3. Limitations on Supporting Organization’s Purposes.
A. The Supporting Organization holds and may exercise all such powers as may be conferred upon a trust by the laws of the Commonwealth of Virginia and as may be necessary or expedient for the administration of the Fund’s affairs and attainment of the Supporting Organization’s purposes. Despite anything in this Agreement to the contrary, in all events, the Supporting Organization must not engage in activities that are not permitted to be carried on by a supporting organization exempt under Sections 501(c)(3) and 509(a)(3) of the Internal Revenue Code, as amended.
B. The Supporting Organization has been formed for the charitable and educational purposes described in this Article 2, and it will be nonprofit and nonpartisan. No substantial part of the Supporting Organization’s activities will consist of the publication or dissemination of materials or statements with the purpose of attempting to influence legislation, and the Supporting Organization will not participate or intervene in any political campaign on behalf of or in opposition to any candidate for public office.

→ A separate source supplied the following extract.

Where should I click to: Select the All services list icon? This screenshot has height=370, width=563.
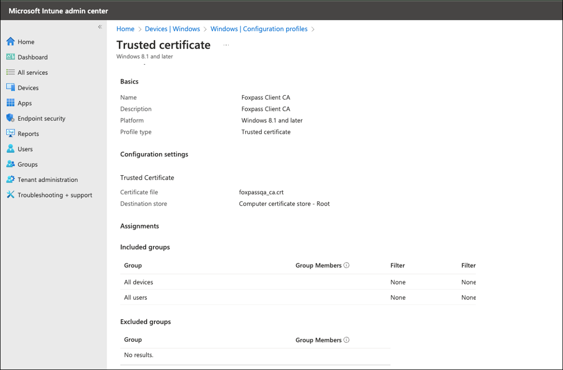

ARTICLE 3. FUND DISTRIBUTION POLICY
1. Policy Rationale. Pursuant to a new distribution policy (the “Policy”), each year the Supporting Organization will distribute, on average, two percent (2%) of the Fund’s net assets to Alcor. The Policy is designed to ensure the long-term survival of the Fund, while reducing year-to-year fluctuations that would otherwise complicate Alcor’s financial planning.
2. Implementation. The Policy’s implementation is governed by the definitions and provisions contained in Exhibit A, which is hereto attached to, and made a part of, this Agreement.
3. Alternative Method of Distributing Funds. The Endowment can, under extraordinary circumstances, distribute funds to Alcor above and beyond the annual distribution defined in paragraphs 1 and 2 of this Article given the following approvals:
1. Supporting Organization Trustees. The affirmative vote of 80% or more of the Trustees then in office, who have been in office for at least six (6) months.
2. Alcor Board of Directors. The affirmative vote of 80% or more of the Alcor Board of Directors then in office, who have been in office for at least six (6) months.
3. Benefactors. Upon approval by the Supporting Organization’s Board of Trustees and the Alcor Board of Directors, the proposed disbursement will be considered a “Board Approved Disbursement,” which must be submitted to and approved by 2/3 or more of the Benefactors who voted on the Board Approved Disbursement (in accordance with the same procedures described in Article 6 for modifications to this operating agreement).
ARTICLE 4. TRUSTEES
1. Powers. The Supporting Organization’s Trustees will manage all of the Fund’s activities and affairs. The Trustees may delegate the management of the day-to-day operation of the Fund’s business to a management company, committee (however composed), or other person, provided that the Trustees will manage all of the Supporting Organization’s activities and affairs and that the Trustees will have ultimate discretion regarding the exercise of all powers granted to the Trustees under the Trust Agreement.
2. Number of Trustees. The authorized number of Trustees will be five (5), until changed by amendment of the Trust Agreement and Section 4.2 of this Agreement.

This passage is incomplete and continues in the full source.